Collected data
-*-*-

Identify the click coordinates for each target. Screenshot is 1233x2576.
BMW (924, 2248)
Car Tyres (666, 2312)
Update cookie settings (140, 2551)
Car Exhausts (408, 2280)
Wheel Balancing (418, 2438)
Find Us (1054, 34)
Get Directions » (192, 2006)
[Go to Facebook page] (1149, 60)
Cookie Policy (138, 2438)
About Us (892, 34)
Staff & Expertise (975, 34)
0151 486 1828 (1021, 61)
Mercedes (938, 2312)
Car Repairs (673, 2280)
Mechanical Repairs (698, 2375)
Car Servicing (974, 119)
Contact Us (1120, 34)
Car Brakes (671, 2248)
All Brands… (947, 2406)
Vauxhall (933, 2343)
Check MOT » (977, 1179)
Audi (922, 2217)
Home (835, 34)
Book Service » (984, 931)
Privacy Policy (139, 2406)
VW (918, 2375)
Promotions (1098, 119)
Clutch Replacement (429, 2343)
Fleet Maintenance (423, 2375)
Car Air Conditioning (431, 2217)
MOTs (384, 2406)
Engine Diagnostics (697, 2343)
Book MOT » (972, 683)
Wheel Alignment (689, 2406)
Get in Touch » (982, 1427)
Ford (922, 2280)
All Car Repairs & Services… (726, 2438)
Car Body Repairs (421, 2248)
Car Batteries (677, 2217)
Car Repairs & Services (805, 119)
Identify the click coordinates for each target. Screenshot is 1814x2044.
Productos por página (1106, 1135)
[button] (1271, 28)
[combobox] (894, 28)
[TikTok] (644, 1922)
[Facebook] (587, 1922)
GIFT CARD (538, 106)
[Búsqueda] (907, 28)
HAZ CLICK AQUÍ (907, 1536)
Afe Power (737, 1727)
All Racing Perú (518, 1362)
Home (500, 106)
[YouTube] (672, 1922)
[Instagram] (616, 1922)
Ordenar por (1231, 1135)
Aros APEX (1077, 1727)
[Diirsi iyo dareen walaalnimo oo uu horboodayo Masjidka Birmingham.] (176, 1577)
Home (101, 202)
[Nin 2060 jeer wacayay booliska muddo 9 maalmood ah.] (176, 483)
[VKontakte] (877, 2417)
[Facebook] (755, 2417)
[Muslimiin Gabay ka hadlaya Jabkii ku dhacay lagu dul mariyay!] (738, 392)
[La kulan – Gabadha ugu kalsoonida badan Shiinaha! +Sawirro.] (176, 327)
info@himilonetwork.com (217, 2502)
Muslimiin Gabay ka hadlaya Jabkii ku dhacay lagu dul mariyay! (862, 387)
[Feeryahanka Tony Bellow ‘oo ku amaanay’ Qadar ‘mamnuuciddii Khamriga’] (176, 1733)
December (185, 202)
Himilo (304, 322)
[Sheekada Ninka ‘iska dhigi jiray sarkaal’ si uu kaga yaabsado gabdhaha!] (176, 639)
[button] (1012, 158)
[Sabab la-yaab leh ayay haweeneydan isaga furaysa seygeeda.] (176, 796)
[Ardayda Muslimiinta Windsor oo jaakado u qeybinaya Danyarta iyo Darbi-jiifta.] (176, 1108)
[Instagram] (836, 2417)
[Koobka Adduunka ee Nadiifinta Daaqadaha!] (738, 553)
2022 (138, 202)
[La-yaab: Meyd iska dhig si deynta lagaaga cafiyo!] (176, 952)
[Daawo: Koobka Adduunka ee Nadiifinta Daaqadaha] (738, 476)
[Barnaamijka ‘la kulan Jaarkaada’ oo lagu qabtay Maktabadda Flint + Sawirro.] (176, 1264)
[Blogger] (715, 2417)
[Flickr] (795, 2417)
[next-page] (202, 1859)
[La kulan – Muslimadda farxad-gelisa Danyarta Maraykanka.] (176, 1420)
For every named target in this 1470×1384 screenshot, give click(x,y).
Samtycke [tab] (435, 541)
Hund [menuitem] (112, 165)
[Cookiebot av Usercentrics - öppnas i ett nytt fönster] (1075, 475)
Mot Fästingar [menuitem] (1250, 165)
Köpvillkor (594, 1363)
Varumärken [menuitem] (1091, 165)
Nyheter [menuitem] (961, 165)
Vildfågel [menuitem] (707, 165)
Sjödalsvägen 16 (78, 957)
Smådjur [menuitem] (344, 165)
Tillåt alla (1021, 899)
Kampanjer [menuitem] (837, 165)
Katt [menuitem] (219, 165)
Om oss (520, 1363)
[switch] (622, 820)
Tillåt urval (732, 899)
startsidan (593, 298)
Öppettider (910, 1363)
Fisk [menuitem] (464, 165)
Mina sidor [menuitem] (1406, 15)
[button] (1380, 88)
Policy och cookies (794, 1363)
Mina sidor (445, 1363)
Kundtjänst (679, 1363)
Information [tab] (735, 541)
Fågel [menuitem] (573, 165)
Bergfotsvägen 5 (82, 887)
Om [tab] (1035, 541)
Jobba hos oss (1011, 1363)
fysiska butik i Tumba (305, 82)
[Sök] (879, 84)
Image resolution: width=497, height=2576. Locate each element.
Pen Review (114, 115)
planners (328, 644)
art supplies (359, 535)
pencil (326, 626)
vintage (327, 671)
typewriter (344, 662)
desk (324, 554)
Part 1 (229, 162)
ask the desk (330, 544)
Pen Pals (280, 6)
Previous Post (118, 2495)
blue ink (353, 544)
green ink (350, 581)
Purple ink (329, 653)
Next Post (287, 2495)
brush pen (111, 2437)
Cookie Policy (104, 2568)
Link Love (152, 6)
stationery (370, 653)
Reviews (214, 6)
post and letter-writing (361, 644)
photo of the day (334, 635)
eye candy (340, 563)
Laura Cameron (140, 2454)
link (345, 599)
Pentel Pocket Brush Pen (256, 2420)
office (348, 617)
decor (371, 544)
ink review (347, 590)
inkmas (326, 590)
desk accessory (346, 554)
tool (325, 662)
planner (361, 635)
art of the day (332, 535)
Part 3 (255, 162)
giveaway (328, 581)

-*-*-

§ **Your goal**: Filter the entries above down to the lines containing the word "Jabkii".

§ **Result of this exercise**:
[Muslimiin Gabay ka hadlaya Jabkii ku dhacay lagu dul mariyay!] (738, 392)
Muslimiin Gabay ka hadlaya Jabkii ku dhacay lagu dul mariyay! (862, 387)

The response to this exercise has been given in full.